Top of DOCUMENT TEXT

By BELINDA ROBINSON in New York | China Daily Global | Updated: 2022-06-16 07:17

A gun control advocate takes part in a rally near the Washington Monument in Washington on Saturday. SAUL LOEB/AFP

As Congress mulls firearms deal, data suggests legislation reduces risk, deaths

Gun-law reform in the US will be up for debate this week in Congress, with the issue taking up the most pressing legislation at the federal level in more than three decades.

A bipartisan group of senators-10 Republicans and 10 Democrats-have reached a deal to reduce gun violence in response to public outrage after the May 14 murders of 10 black shoppers in Buffalo, New York, and the May 24 massacre of 19 children and two teachers at an elementary school in Uvalde, Texas.

It is unclear whether senators will be able to get the work done before the July 4 recess.

The Gun Violence Archive, a nonprofit organization that tracks firearm-related incidents in the US, has recorded 246 mass shootings in 2022. The archive defines mass shootings as "four or more people shot and/or killed in a single incident, at the same general time/location not including the shooter".

Professor David Studdert, an expert in the field of health law at Stanford Law School, told China Daily, "Mass shootings happen in other countries, but the frequency with which they occur in the US is unmatched elsewhere."

Carl Bogus, a law professor at Roger Williams University in Bristol, Rhode Island, told China Daily, "We know that rigorous gun control does work, because other nations with similar crime levels do not have the same levels of lethal violence simply because guns are less prevalent."

Countries that have made significant changes to gun laws after mass shootings include the United Kingdom, Switzerland, Australia, New Zealand, Canada, Norway and Germany.

On May 31, Canadian Prime Minister Justin Trudeau proposed a bill that includes a freeze on the sale and transfer of handguns, a new red-flag law, a ban on the sale of large-capacity magazines and modifications to long-gun magazines that hold five rounds.

The UK has some of the strictest gun control laws in the world. Today, it has about five guns per 100 people.

History revisited

Switzerland has a high number of guns, about 2 million held among a population of 8.3 million. Yet the nation has not had a mass shooting since 2001, when a man visited a parliament building in Zug and killed 14 people and himself.

Martin Killias, a retired professor of criminology and criminal law at the University of Zurich Law School, said he believes the downsizing of the Swiss Army from 600,000 to about 100,000 and strict laws have prevented gun crime.

"Important factors are the strict background checks before gun permits are being issued, including psychiatric and medical records; the right of the police to withdraw guns immediately if ever an individual shows risks of violent behavior, for example, domestic disputes," Killias told China Daily.

Killias said the Swiss view gun ownership differently than other countries, such as the US. They are "seen as a memory of a military past, a tool for sports (hunting, target shooting), but not as a symbol of freedom," he said. "Therefore, the issue never was politicized as it always was in the US."

Norway, which has one of Europe's highest gun-ownership rates, banned semi-automatic weapons in 2021. The move followed atrocities in 2011 when a far-right extremist attacked the country's government quarter in Oslo with a truck bomb before heading to a youth camp where he shot and killed 69 people, most of them teenagers.

Germany has one of the highest rates of gun ownership worldwide yet one of the lowest rates of gun-related deaths. In 2002, the country moved to tighten gun laws after a 19-year-old gunman stormed a school in the central city of Erfurt and killed 16 people. Today, gun owners in Germany must be at least 21 years old.

Bottom of DOCUMENT TEXT
Top of DATA EXTRACTS

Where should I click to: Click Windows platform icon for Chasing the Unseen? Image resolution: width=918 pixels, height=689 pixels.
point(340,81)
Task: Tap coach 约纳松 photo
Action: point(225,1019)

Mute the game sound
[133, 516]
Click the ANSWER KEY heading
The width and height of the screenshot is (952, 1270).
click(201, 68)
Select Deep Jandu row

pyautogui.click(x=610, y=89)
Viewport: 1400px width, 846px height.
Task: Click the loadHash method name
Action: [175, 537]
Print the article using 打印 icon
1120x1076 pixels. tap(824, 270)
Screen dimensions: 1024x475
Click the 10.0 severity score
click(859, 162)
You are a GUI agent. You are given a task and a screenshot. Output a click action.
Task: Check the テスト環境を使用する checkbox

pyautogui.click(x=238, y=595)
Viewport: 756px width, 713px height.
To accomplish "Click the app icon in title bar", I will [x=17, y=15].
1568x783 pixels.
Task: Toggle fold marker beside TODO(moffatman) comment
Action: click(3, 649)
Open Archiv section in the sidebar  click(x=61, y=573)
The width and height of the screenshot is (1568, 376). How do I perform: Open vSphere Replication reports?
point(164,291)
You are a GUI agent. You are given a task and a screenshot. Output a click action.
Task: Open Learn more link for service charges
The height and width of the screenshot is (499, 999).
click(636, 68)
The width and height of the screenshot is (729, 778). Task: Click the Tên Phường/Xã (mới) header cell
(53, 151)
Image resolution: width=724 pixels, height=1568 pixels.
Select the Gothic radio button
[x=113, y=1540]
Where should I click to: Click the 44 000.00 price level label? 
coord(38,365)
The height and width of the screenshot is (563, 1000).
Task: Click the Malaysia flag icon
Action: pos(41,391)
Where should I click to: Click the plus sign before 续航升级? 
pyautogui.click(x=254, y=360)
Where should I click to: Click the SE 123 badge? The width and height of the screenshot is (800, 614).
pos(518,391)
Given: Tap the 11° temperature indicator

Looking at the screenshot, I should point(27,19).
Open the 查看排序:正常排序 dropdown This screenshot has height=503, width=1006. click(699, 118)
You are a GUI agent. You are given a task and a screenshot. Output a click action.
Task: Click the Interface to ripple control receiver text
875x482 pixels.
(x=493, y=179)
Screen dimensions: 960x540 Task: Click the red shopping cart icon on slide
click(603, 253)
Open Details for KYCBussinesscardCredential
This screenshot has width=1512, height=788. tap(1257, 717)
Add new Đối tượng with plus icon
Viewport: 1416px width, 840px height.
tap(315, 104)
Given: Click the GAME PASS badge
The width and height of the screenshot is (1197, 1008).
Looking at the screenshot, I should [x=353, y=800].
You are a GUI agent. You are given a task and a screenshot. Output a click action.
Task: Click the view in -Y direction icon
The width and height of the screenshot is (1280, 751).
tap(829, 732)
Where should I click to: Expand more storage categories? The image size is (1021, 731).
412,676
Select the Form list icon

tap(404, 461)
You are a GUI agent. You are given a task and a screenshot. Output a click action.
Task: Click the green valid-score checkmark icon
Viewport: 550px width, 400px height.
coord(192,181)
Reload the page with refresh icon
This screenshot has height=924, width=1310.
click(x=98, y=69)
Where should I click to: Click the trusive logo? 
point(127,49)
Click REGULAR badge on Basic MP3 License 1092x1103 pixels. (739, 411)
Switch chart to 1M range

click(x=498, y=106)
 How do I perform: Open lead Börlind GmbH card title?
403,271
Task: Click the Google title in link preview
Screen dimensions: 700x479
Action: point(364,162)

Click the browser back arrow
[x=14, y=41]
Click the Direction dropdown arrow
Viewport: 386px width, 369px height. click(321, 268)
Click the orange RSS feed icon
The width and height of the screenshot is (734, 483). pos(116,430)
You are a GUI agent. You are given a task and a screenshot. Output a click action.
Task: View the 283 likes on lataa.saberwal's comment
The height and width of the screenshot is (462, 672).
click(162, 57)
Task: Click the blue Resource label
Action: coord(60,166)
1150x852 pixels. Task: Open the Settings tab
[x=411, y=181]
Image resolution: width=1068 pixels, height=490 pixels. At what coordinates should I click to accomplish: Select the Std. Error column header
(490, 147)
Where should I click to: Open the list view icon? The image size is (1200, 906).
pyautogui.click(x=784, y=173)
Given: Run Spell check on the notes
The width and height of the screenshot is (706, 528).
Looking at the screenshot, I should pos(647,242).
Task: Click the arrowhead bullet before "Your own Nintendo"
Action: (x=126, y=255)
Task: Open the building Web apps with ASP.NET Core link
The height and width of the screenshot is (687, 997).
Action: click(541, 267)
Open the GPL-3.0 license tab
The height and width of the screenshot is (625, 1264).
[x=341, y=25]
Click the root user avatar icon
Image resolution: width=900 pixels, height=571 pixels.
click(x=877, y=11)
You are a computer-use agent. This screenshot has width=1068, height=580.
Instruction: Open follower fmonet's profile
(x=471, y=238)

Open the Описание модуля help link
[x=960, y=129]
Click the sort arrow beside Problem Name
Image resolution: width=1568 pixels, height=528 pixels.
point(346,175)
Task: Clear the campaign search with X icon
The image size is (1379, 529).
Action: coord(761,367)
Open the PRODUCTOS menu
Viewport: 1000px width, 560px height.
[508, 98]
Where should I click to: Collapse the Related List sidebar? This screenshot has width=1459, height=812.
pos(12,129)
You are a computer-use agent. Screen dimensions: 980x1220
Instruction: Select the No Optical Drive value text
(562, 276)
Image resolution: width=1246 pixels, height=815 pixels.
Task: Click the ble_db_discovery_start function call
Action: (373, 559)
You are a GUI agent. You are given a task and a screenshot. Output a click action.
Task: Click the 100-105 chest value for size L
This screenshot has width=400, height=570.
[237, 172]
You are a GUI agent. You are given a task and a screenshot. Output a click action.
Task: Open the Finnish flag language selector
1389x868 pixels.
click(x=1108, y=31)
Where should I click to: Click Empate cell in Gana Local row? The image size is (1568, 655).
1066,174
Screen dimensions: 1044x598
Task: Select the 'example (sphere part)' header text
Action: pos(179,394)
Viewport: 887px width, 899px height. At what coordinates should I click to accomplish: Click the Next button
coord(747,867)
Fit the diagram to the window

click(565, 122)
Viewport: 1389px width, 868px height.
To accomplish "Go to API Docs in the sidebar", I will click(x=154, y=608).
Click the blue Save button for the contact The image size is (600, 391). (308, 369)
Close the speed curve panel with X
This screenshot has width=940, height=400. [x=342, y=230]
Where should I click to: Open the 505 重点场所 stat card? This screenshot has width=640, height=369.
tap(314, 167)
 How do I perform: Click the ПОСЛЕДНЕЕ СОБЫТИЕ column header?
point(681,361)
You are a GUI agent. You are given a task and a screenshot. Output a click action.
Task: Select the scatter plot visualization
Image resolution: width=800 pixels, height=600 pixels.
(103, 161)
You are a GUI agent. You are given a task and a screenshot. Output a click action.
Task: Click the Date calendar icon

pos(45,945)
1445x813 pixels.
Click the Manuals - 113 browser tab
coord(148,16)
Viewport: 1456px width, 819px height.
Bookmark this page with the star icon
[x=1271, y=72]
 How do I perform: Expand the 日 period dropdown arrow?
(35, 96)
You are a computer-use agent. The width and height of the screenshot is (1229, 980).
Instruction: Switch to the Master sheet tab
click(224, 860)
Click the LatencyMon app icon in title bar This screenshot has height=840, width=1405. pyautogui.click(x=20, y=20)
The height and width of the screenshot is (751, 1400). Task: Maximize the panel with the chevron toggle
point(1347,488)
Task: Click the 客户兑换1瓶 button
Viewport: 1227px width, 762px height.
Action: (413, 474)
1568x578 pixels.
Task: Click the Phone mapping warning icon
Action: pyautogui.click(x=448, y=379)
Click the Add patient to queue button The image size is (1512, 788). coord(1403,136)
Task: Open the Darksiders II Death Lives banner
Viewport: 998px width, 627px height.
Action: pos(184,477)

Bottom of DATA EXTRACTS

REQUIRED ACTION:
Reproduce the gun-control article word for word from "On May 31, Canadian" to "per 100 people.". The data has no role in this.

TASK OUTPUT:
On May 31, Canadian Prime Minister Justin Trudeau proposed a bill that includes a freeze on the sale and transfer of handguns, a new red-flag law, a ban on the sale of large-capacity magazines and modifications to long-gun magazines that hold five rounds.

The UK has some of the strictest gun control laws in the world. Today, it has about five guns per 100 people.